• [SUPPLIED MATERIAL]

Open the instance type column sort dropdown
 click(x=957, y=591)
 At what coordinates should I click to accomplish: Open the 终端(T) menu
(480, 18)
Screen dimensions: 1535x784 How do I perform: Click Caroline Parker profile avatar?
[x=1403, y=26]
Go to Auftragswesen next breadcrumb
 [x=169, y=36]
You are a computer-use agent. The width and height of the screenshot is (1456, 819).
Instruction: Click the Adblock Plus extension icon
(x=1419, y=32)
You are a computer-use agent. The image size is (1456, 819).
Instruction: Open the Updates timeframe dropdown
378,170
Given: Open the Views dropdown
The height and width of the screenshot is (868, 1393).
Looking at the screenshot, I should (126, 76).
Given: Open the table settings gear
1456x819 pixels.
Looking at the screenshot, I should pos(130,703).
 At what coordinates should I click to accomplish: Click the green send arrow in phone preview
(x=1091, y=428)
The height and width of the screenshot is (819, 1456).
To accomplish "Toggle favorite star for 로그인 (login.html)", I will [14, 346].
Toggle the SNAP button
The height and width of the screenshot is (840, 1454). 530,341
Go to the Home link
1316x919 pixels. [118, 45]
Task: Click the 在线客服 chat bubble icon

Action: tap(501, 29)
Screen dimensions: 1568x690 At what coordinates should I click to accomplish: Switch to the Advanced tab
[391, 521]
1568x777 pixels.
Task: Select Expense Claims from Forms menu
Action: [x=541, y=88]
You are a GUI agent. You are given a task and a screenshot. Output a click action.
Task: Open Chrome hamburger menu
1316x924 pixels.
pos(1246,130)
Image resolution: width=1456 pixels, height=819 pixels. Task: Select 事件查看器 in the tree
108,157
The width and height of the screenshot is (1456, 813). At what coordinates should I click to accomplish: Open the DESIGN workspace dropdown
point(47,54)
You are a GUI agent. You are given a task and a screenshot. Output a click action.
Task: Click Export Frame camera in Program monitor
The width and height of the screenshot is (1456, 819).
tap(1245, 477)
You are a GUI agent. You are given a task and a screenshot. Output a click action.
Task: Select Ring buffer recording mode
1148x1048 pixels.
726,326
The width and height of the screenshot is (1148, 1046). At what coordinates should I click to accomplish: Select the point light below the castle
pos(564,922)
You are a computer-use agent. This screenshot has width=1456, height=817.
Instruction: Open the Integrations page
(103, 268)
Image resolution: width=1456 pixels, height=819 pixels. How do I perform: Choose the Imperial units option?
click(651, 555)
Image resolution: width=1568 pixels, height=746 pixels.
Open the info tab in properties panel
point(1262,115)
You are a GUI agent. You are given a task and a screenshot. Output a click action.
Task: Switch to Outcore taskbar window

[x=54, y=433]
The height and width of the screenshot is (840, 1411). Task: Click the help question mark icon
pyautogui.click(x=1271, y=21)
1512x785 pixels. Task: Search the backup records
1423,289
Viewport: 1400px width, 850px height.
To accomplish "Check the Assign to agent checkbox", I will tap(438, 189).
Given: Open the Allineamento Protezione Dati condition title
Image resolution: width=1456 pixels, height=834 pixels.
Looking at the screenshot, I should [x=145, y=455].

• [WHAT IS EXPECTED] Going through the material above, reproduce every line exactly.

• [RESPONSE TO THIS EXERCISE]
Open the instance type column sort dropdown
 click(x=957, y=591)
 At what coordinates should I click to accomplish: Open the 终端(T) menu
(480, 18)
Screen dimensions: 1535x784 How do I perform: Click Caroline Parker profile avatar?
[x=1403, y=26]
Go to Auftragswesen next breadcrumb
 [x=169, y=36]
You are a computer-use agent. The width and height of the screenshot is (1456, 819).
Instruction: Click the Adblock Plus extension icon
(x=1419, y=32)
You are a computer-use agent. The image size is (1456, 819).
Instruction: Open the Updates timeframe dropdown
378,170
Given: Open the Views dropdown
The height and width of the screenshot is (868, 1393).
Looking at the screenshot, I should (126, 76).
Given: Open the table settings gear
1456x819 pixels.
Looking at the screenshot, I should pos(130,703).
 At what coordinates should I click to accomplish: Click the green send arrow in phone preview
(x=1091, y=428)
The height and width of the screenshot is (819, 1456).
To accomplish "Toggle favorite star for 로그인 (login.html)", I will [14, 346].
Toggle the SNAP button
The height and width of the screenshot is (840, 1454). 530,341
Go to the Home link
1316x919 pixels. [118, 45]
Task: Click the 在线客服 chat bubble icon

Action: tap(501, 29)
Screen dimensions: 1568x690 At what coordinates should I click to accomplish: Switch to the Advanced tab
[391, 521]
1568x777 pixels.
Task: Select Expense Claims from Forms menu
Action: [x=541, y=88]
You are a GUI agent. You are given a task and a screenshot. Output a click action.
Task: Open Chrome hamburger menu
1316x924 pixels.
pos(1246,130)
Image resolution: width=1456 pixels, height=819 pixels. Task: Select 事件查看器 in the tree
108,157
The width and height of the screenshot is (1456, 813). At what coordinates should I click to accomplish: Open the DESIGN workspace dropdown
point(47,54)
You are a GUI agent. You are given a task and a screenshot. Output a click action.
Task: Click Export Frame camera in Program monitor
The width and height of the screenshot is (1456, 819).
tap(1245, 477)
You are a GUI agent. You are given a task and a screenshot. Output a click action.
Task: Select Ring buffer recording mode
1148x1048 pixels.
726,326
The width and height of the screenshot is (1148, 1046). At what coordinates should I click to accomplish: Select the point light below the castle
pos(564,922)
You are a computer-use agent. This screenshot has width=1456, height=817.
Instruction: Open the Integrations page
(103, 268)
Image resolution: width=1456 pixels, height=819 pixels. How do I perform: Choose the Imperial units option?
click(651, 555)
Image resolution: width=1568 pixels, height=746 pixels.
Open the info tab in properties panel
point(1262,115)
You are a GUI agent. You are given a task and a screenshot. Output a click action.
Task: Switch to Outcore taskbar window

[x=54, y=433]
The height and width of the screenshot is (840, 1411). Task: Click the help question mark icon
pyautogui.click(x=1271, y=21)
1512x785 pixels. Task: Search the backup records
1423,289
Viewport: 1400px width, 850px height.
To accomplish "Check the Assign to agent checkbox", I will tap(438, 189).
Given: Open the Allineamento Protezione Dati condition title
Image resolution: width=1456 pixels, height=834 pixels.
Looking at the screenshot, I should [x=145, y=455].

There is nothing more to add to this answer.